This was a difficult post for me to write. I stopped and started at least five times. I was going to post about something much lighter. Why was this so hard for me to get out?
Because I fear I don’t have a real answer.
The news is full of unrelenting turmoil and bad news. In my social media feeds lately, I’ve seen a ton of writers despairing about the current state of the world.
Many of the sentiments boil down to this:
How can we do something frivolous like write books when what we need right now is concrete action? I’m too depressed to write.
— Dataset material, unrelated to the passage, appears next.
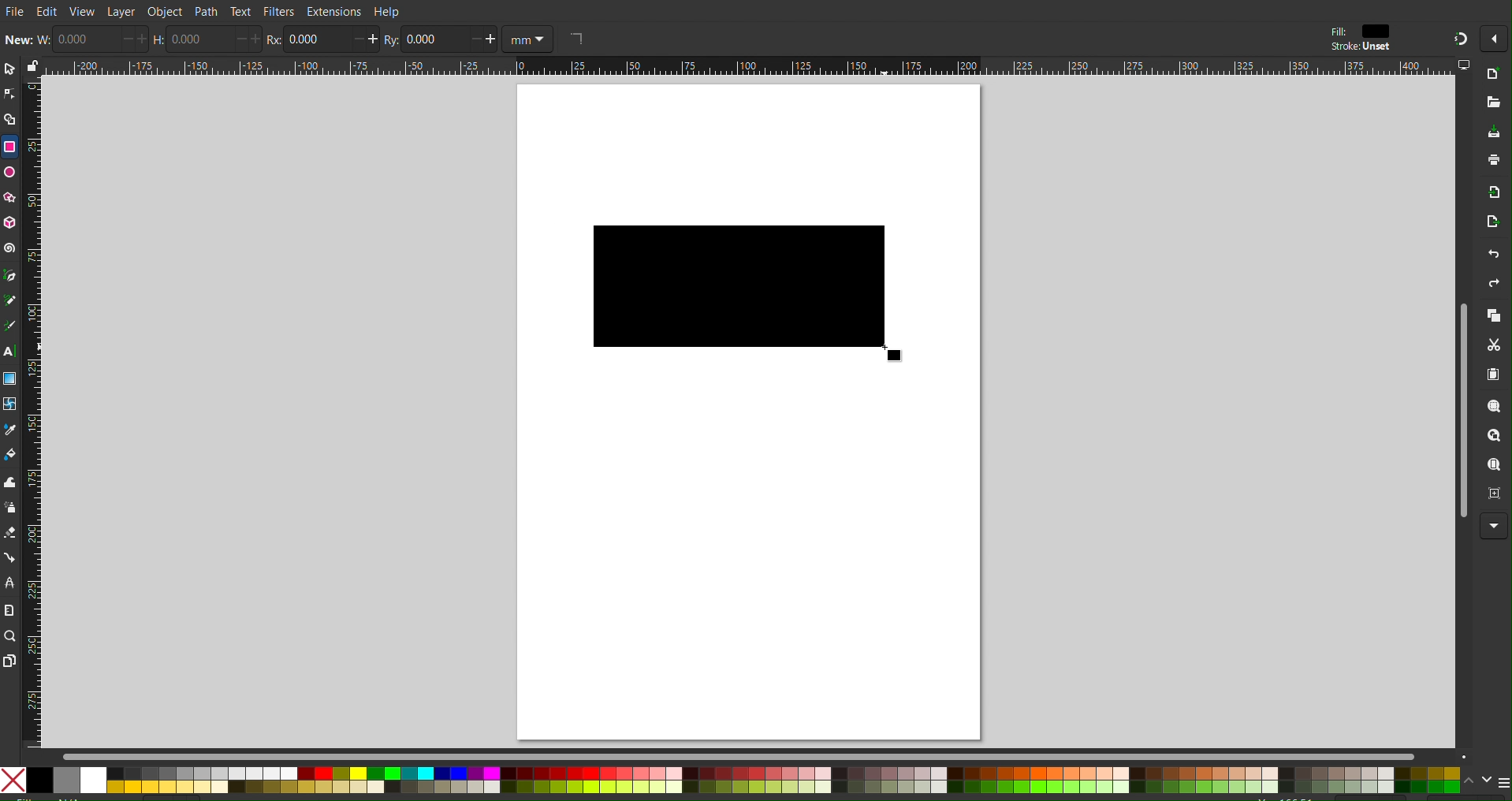 The image size is (1512, 801). I want to click on Line Color, so click(9, 430).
I’m not entirely sure myself how to write while the world seems to be turning into ashes around me. So first, I read some essays. I turned to greats like Toni Morrison. If you haven’t yet, I recommend you read “No Place for Self-Pity, No Room for Fear.” Though it was written in 2015, it is utterly prescient. Here she describes how despots work:
Select a useful enemy—an “Other”—to convert rage into conflict, even war.
Limit or erase the imagination that art provides, as well as the critical thinking of scholars and journalists.
Distract with toys, dreams of loot, and themes of superior religion or defiant national pride that enshrine past hurts and humiliations.
It’s important, Morrison points out, to remember other writers from history who wrote under much more difficult situations. Through jail and torture, threatened with death and exile, writers have insisted on making sure their voices are heard.